Training: not a complete success, or not a complete failure, depends on if you're a half-full or half-empty person. I'm ok with it. I did get a long run (long for me = 4 miles) this weekend. It was sort of a good run. I was had just gotten some upsetting news and thought the run might make me feel better. Not sure if it did that. It made me feel like I had accomplished something anyway and it was better than banging around the house cleaning.

The upsetting news was not anything earth shattering. Mainly it came at a bad time at the end of a bad week. MoDOT did their traffic study and decided that the speed limit of 55 mph is perfectly ok. Well, I'm not done yet. I still really want to move and if we do, this speed limit issue won't affect us as directly.

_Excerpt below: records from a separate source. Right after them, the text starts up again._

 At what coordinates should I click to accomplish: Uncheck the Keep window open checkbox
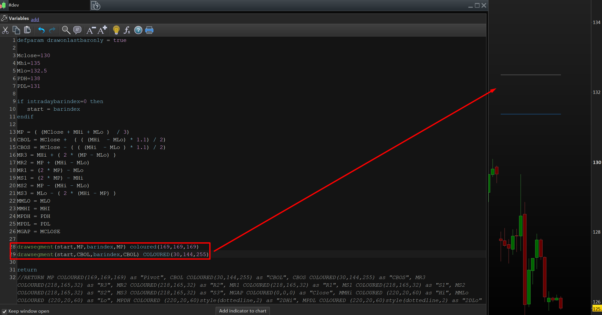point(4,311)
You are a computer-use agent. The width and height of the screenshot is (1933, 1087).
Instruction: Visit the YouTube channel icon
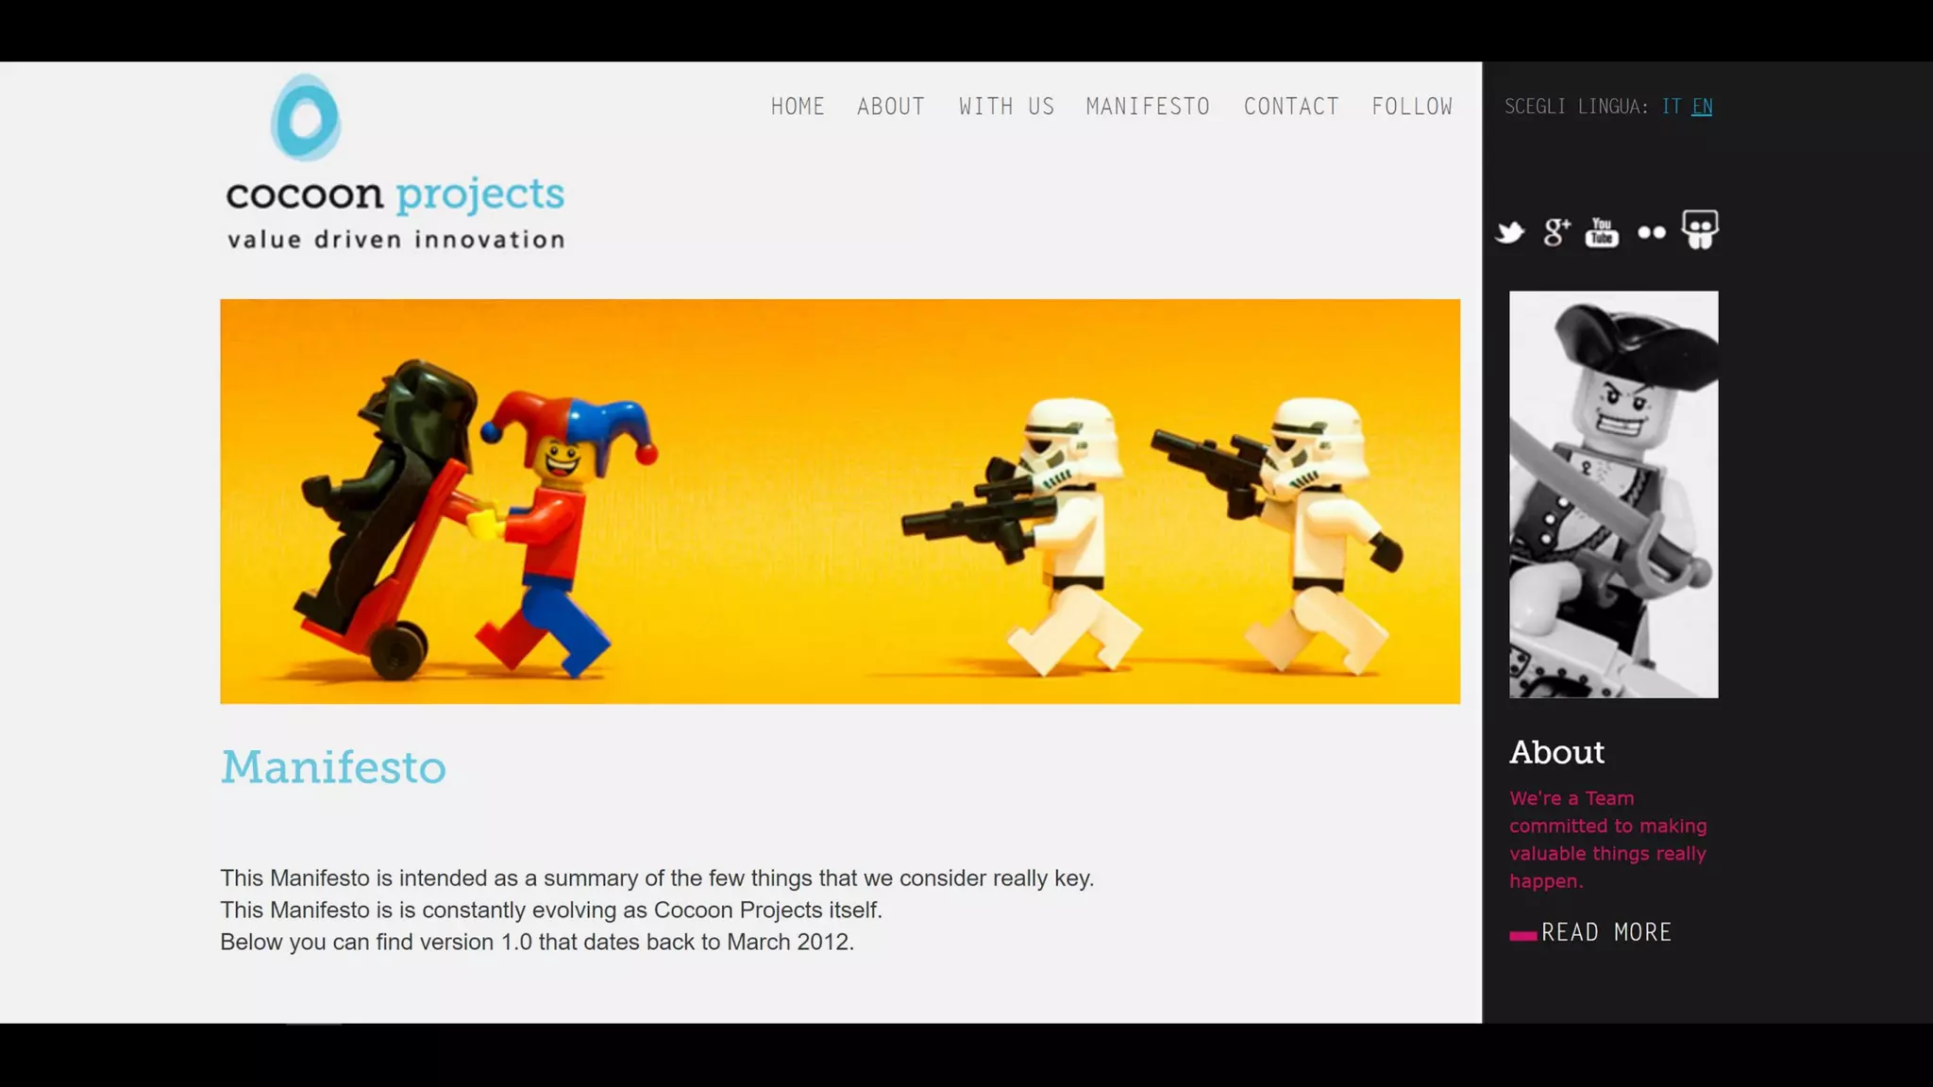pyautogui.click(x=1602, y=232)
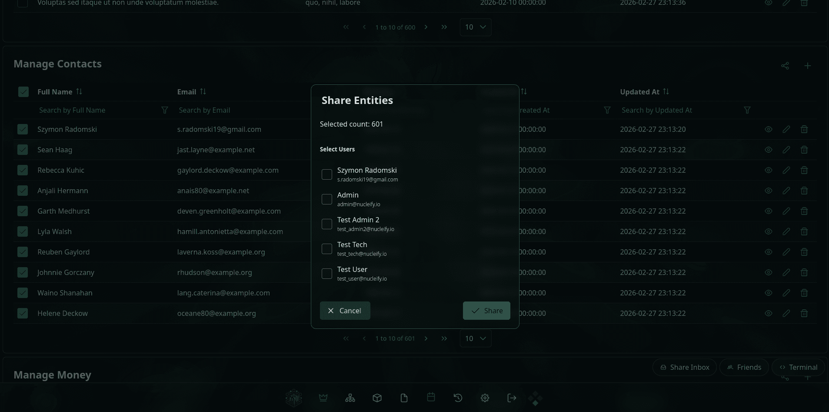This screenshot has width=829, height=412.
Task: Click the logout icon in the bottom dock
Action: click(512, 398)
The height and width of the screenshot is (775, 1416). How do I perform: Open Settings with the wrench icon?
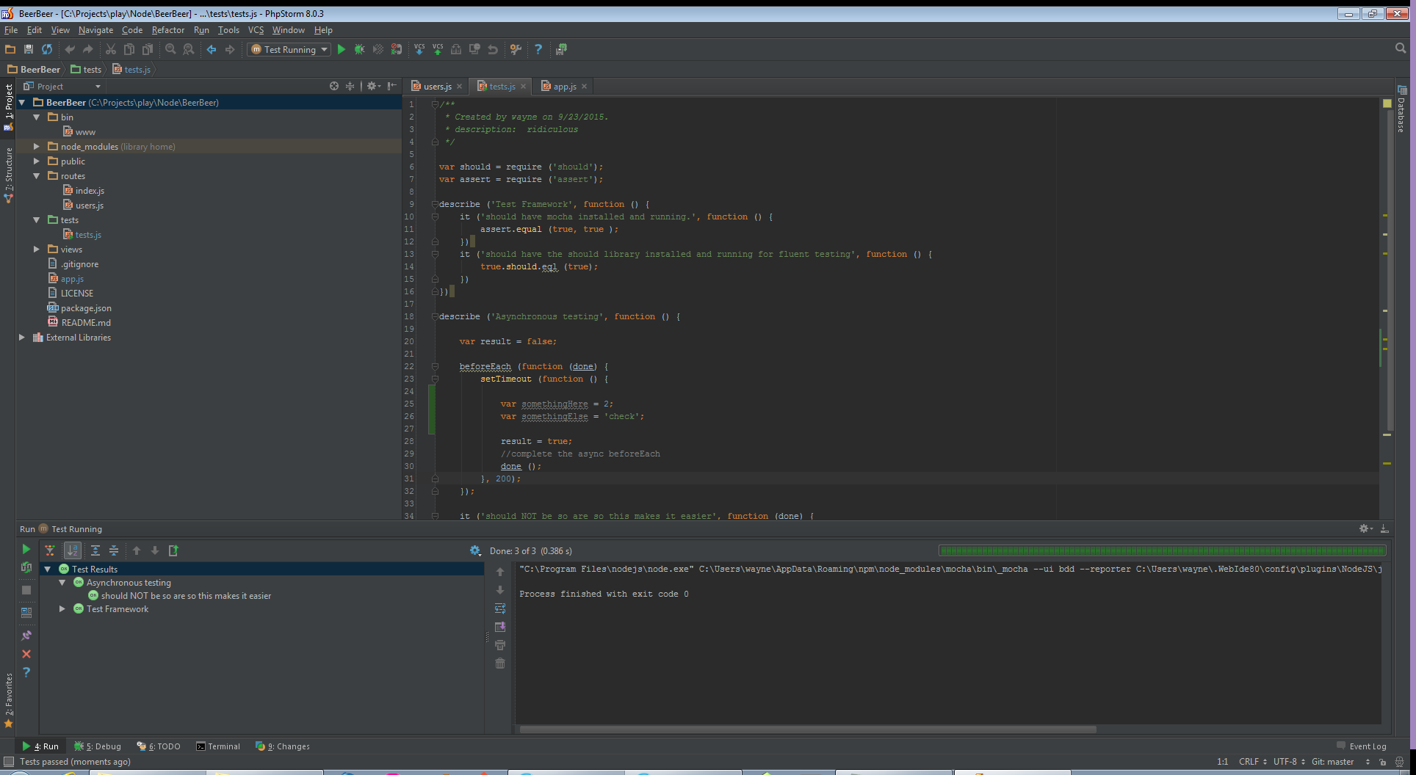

Going home when I'm unwell: Again I'm not sure if this is a partial success or partial failure. It was a bad week for me which ENDED with the upsetting news, and this week I'm discovering a few mistakes and omissions I made last week, and I know I spent too much time attempting to accomplish something when I should have given up and gone home. I think my state of mind was mainly hormonal, but it wasn't pretty. This is why I don't eat sugar, which makes that sort of thing worse, and I ate too much sugar last month.

Bike commuting: Once again I'm faced with this challenge when I'm a diehard commuter who shouldn't be struggling with it. I finally made the connection--the flashbacks & anxiety attacks are happening when I'm on my bike. Maybe if I get off my bike for a couple weeks they'll stop. (And I finally called for an appointment with a counselor, as you all have been encouraging me to do. But they have a month-long wait. Eh.) I don't like being off my bike and I don't like being in the car. Even in this weather, or especially in this weather.